══ PROVIDED DATA

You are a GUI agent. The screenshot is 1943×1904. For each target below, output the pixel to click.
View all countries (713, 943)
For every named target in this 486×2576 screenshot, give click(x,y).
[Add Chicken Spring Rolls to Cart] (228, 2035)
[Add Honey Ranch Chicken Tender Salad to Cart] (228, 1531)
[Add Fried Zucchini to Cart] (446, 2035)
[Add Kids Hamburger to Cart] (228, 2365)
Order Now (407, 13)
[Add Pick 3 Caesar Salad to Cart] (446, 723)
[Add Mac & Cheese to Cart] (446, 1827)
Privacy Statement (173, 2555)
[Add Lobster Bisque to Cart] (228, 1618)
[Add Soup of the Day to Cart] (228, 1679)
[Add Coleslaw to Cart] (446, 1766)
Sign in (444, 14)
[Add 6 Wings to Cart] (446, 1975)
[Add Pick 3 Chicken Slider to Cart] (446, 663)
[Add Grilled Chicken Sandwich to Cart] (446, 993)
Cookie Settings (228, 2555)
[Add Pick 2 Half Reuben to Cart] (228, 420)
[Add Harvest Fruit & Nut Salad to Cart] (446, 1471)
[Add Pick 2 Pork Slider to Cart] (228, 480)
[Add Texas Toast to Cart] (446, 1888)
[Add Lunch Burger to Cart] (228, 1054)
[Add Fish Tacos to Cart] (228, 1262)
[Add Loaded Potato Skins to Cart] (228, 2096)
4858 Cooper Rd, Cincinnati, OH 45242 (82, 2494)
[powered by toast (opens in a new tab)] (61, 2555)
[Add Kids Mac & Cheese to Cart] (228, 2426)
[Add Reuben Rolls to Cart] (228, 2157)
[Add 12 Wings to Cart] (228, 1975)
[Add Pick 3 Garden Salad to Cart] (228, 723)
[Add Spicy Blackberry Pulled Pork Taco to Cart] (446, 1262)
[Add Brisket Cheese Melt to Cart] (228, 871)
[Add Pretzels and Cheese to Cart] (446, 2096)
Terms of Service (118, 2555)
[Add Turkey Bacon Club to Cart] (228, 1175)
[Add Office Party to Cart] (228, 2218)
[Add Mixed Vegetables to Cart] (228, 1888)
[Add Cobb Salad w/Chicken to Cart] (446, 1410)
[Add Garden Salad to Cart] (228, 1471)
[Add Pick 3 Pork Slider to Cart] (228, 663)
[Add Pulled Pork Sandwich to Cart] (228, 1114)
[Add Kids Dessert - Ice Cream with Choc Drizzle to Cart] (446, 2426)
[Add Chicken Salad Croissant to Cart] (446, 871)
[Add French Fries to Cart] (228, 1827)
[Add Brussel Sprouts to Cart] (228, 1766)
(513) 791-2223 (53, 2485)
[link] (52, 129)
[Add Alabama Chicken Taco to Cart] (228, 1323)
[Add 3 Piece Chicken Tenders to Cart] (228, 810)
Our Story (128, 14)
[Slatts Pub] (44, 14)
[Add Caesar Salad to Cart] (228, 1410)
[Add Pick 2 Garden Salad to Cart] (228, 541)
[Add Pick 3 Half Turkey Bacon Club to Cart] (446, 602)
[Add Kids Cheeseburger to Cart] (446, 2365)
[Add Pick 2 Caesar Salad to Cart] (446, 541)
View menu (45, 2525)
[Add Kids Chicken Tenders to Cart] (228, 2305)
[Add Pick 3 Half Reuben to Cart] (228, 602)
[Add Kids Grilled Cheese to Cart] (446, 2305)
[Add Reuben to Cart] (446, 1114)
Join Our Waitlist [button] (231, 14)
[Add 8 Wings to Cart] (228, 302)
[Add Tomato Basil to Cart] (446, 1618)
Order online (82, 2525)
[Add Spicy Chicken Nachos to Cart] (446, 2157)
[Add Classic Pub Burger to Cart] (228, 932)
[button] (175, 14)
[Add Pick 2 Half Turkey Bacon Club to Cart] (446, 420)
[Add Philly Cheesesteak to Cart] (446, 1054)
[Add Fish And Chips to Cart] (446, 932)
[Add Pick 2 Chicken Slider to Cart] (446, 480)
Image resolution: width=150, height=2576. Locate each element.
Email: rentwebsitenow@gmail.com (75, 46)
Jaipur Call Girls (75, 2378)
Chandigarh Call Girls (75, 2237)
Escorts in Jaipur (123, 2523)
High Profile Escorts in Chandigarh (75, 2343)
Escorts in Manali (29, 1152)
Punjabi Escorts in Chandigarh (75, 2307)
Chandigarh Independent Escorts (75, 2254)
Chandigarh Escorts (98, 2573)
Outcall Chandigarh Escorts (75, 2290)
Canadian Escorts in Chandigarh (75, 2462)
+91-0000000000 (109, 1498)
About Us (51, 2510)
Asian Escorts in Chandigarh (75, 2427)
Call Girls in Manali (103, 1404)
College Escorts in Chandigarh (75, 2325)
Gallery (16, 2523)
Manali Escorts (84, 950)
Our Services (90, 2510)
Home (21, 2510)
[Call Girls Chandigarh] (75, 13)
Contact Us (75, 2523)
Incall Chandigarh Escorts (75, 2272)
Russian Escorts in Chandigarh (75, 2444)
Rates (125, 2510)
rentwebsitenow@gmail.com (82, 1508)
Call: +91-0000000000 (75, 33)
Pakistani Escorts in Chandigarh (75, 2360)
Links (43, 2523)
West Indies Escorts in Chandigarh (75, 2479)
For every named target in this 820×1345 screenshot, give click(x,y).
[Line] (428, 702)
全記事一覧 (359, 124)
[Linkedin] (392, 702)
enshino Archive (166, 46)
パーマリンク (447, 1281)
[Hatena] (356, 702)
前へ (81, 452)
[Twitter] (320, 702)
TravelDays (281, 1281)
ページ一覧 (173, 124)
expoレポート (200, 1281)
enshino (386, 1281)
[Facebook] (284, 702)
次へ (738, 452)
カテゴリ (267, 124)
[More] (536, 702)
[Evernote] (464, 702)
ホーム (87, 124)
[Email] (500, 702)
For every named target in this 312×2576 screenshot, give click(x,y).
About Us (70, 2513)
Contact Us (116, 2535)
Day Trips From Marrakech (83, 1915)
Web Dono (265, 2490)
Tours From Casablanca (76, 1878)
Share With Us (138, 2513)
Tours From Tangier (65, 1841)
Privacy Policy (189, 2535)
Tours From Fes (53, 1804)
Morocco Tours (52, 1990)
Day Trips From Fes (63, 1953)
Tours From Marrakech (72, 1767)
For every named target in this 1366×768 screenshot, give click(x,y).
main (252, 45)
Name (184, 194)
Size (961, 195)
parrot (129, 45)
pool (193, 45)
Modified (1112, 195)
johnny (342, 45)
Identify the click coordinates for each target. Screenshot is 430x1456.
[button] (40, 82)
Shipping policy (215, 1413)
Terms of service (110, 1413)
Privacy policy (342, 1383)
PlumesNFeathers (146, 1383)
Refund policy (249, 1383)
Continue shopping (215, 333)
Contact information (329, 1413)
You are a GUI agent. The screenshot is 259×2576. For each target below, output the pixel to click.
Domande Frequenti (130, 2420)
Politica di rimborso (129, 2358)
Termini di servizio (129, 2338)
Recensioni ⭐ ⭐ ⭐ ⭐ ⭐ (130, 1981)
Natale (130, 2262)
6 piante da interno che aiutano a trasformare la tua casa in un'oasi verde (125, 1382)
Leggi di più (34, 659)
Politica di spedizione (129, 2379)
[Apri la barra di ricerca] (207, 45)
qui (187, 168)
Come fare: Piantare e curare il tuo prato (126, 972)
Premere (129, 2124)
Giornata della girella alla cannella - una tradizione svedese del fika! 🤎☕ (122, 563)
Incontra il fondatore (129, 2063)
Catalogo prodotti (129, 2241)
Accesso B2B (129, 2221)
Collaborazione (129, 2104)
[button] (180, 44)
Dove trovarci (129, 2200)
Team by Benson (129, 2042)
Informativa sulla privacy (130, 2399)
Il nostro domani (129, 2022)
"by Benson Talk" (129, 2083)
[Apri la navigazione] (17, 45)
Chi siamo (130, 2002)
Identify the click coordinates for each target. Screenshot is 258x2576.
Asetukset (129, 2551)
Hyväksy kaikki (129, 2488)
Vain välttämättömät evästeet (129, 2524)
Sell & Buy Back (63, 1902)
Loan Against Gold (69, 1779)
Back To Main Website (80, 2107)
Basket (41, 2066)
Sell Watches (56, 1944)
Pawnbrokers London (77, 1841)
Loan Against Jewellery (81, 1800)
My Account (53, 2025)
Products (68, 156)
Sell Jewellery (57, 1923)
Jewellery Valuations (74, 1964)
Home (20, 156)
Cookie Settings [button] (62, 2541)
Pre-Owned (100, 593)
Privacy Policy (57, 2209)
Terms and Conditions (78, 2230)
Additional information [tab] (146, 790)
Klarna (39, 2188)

════

WORK TO BE COMPLETED
All lines above from the line with "Privacy Policy (189, 2535)" through the line with "Pre-Owned (100, 593)", both included, are to be set down exactly, with nothing else.

TASK RESPONSE
Privacy Policy (189, 2535)
Tours From Fes (53, 1804)
Morocco Tours (52, 1990)
Day Trips From Fes (63, 1953)
Tours From Marrakech (72, 1767)
For every named target in this 1366×768 screenshot, give click(x,y).
main (252, 45)
Name (184, 194)
Size (961, 195)
parrot (129, 45)
pool (193, 45)
Modified (1112, 195)
johnny (342, 45)
Identify the click coordinates for each target. Screenshot is 430x1456.
[button] (40, 82)
Shipping policy (215, 1413)
Terms of service (110, 1413)
Privacy policy (342, 1383)
PlumesNFeathers (146, 1383)
Refund policy (249, 1383)
Continue shopping (215, 333)
Contact information (329, 1413)
You are a GUI agent. The screenshot is 259×2576. For each target below, output the pixel to click.
Domande Frequenti (130, 2420)
Politica di rimborso (129, 2358)
Termini di servizio (129, 2338)
Recensioni ⭐ ⭐ ⭐ ⭐ ⭐ (130, 1981)
Natale (130, 2262)
6 piante da interno che aiutano a trasformare la tua casa in un'oasi verde (125, 1382)
Leggi di più (34, 659)
Politica di spedizione (129, 2379)
[Apri la barra di ricerca] (207, 45)
qui (187, 168)
Come fare: Piantare e curare il tuo prato (126, 972)
Premere (129, 2124)
Giornata della girella alla cannella - una tradizione svedese del fika! 🤎☕ (122, 563)
Incontra il fondatore (129, 2063)
Catalogo prodotti (129, 2241)
Accesso B2B (129, 2221)
Collaborazione (129, 2104)
[button] (180, 44)
Dove trovarci (129, 2200)
Team by Benson (129, 2042)
Informativa sulla privacy (130, 2399)
Il nostro domani (129, 2022)
"by Benson Talk" (129, 2083)
[Apri la navigazione] (17, 45)
Chi siamo (130, 2002)
Identify the click coordinates for each target. Screenshot is 258x2576.
Asetukset (129, 2551)
Hyväksy kaikki (129, 2488)
Vain välttämättömät evästeet (129, 2524)
Sell & Buy Back (63, 1902)
Loan Against Gold (69, 1779)
Back To Main Website (80, 2107)
Basket (41, 2066)
Sell Watches (56, 1944)
Pawnbrokers London (77, 1841)
Loan Against Jewellery (81, 1800)
My Account (53, 2025)
Products (68, 156)
Sell Jewellery (57, 1923)
Jewellery Valuations (74, 1964)
Home (20, 156)
Cookie Settings [button] (62, 2541)
Pre-Owned (100, 593)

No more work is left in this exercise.